Work to do: Return the lines from the line with "Bluesky (1258, 415)" to the line with "Histoire (107, 214)", copied unchanged.

Exercise input:
━━━━

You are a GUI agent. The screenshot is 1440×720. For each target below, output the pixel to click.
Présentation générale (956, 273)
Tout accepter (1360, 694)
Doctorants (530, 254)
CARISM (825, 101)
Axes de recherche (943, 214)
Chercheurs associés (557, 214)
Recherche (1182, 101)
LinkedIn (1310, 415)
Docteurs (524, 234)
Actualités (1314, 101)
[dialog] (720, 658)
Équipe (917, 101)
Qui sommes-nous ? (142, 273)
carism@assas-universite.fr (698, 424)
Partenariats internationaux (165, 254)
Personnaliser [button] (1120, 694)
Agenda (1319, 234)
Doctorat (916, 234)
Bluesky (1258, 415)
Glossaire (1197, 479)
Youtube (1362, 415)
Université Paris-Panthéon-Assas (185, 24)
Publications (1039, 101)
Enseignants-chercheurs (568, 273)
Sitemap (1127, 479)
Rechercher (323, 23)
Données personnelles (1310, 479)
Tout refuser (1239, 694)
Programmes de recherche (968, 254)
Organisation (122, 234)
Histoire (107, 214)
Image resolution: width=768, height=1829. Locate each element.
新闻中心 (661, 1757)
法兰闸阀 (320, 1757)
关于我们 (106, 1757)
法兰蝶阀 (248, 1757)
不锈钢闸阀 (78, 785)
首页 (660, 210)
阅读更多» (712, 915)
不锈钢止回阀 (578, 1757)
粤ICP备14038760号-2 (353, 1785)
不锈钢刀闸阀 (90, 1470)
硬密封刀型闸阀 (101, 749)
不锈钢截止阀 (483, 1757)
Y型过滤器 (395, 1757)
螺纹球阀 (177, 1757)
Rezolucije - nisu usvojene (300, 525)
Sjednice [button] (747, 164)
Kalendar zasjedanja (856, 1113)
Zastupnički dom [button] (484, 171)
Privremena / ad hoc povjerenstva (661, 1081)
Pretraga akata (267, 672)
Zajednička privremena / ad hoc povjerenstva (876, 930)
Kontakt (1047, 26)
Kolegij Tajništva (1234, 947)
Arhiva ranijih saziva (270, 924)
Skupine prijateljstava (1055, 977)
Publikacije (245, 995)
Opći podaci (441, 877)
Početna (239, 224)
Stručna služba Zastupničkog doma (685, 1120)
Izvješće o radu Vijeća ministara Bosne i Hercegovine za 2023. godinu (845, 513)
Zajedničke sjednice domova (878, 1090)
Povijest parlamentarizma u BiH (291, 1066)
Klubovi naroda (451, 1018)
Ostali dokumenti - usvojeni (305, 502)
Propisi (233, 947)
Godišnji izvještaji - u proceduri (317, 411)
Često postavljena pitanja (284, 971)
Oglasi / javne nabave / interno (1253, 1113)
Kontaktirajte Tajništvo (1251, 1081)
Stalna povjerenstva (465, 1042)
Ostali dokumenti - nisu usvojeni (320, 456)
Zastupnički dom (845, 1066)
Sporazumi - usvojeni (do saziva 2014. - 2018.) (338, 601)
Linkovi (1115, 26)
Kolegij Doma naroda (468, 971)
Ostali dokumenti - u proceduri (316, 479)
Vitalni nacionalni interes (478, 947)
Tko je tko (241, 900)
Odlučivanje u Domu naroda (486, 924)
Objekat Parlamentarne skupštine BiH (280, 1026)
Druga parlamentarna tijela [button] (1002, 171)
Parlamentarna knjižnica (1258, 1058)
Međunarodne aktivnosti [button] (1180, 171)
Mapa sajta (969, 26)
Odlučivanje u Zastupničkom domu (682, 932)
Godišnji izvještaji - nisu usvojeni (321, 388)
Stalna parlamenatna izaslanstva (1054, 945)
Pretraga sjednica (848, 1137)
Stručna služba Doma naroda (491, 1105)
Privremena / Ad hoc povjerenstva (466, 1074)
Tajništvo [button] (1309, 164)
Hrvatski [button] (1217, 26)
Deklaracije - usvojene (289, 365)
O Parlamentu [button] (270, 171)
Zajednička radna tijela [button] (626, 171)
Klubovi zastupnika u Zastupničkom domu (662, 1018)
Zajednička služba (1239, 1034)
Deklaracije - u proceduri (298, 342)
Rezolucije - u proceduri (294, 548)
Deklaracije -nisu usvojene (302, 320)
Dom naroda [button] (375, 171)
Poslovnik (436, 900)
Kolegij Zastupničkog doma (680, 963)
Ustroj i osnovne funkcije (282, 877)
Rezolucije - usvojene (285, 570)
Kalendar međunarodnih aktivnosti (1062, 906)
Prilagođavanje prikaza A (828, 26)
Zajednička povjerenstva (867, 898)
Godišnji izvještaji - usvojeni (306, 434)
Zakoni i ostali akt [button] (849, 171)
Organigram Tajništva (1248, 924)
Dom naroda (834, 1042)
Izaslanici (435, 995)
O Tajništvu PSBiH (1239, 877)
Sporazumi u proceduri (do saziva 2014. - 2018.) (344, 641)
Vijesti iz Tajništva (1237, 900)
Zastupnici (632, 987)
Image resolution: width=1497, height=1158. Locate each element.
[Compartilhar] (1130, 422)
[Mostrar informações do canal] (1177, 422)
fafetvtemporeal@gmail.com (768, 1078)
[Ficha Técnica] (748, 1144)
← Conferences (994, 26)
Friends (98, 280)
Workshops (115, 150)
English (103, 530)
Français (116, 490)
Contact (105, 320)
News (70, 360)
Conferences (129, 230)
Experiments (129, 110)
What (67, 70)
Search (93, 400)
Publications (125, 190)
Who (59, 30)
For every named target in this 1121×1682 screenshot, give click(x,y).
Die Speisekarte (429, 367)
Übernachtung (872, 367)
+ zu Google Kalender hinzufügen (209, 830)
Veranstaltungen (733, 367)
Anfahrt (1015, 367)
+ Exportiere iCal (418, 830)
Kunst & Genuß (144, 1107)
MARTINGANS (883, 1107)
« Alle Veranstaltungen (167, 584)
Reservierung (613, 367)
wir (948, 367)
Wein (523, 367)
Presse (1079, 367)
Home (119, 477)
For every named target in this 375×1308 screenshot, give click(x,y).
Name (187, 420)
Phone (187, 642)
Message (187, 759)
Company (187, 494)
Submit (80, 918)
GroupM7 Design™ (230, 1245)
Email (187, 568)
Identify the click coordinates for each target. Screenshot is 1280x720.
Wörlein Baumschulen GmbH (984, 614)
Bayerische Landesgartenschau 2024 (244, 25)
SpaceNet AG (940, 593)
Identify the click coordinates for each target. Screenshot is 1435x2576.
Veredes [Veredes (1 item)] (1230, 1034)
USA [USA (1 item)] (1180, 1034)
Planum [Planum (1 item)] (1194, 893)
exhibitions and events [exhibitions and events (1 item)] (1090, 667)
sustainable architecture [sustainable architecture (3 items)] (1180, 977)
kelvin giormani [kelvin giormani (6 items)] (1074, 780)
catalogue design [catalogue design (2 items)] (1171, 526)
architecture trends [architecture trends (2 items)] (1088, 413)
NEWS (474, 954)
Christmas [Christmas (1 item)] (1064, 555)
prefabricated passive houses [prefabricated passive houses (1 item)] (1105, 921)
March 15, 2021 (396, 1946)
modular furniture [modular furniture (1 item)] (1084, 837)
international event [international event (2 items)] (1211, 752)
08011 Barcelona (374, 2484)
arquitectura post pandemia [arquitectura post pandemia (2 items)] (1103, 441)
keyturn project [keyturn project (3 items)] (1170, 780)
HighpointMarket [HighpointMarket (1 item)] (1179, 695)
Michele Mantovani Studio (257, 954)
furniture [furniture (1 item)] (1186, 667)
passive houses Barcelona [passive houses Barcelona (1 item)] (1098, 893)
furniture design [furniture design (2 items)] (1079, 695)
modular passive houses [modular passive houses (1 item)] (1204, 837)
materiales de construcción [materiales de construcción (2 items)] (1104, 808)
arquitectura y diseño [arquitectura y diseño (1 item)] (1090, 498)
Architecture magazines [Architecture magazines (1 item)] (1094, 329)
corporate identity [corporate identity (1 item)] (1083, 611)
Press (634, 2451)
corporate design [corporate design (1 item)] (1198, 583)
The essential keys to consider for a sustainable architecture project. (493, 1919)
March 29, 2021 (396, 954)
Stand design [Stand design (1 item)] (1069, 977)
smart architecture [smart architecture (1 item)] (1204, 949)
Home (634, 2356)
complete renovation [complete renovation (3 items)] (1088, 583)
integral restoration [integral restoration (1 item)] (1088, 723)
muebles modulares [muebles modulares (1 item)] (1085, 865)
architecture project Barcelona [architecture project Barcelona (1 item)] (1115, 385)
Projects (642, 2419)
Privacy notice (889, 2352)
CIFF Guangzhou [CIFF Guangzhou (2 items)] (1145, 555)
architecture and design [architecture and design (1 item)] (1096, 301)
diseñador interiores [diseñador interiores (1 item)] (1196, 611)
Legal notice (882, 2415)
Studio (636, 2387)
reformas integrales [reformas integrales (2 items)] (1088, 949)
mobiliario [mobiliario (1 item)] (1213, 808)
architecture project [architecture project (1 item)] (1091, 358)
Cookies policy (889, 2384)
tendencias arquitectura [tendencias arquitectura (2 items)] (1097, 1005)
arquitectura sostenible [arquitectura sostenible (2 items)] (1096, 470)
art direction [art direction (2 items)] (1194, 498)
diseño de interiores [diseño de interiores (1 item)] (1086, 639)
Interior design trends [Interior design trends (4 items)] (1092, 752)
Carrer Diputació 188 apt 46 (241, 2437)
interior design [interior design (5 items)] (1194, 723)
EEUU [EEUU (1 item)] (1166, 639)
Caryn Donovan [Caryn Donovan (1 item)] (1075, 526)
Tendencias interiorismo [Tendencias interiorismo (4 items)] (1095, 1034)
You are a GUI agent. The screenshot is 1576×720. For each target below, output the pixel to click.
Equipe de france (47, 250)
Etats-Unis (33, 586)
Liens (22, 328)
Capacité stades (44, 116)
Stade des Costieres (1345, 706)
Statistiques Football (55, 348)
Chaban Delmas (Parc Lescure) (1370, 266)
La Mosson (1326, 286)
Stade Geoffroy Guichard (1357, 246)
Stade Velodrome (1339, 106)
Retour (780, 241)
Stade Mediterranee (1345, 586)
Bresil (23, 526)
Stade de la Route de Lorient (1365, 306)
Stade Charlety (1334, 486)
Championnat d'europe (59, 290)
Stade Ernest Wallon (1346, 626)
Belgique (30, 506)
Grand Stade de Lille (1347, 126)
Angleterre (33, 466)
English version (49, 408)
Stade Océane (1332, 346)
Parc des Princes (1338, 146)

━━━━

The output:
Bluesky (1258, 415)
Glossaire (1197, 479)
Youtube (1362, 415)
Université Paris-Panthéon-Assas (185, 24)
Publications (1039, 101)
Enseignants-chercheurs (568, 273)
Sitemap (1127, 479)
Rechercher (323, 23)
Données personnelles (1310, 479)
Tout refuser (1239, 694)
Programmes de recherche (968, 254)
Organisation (122, 234)
Histoire (107, 214)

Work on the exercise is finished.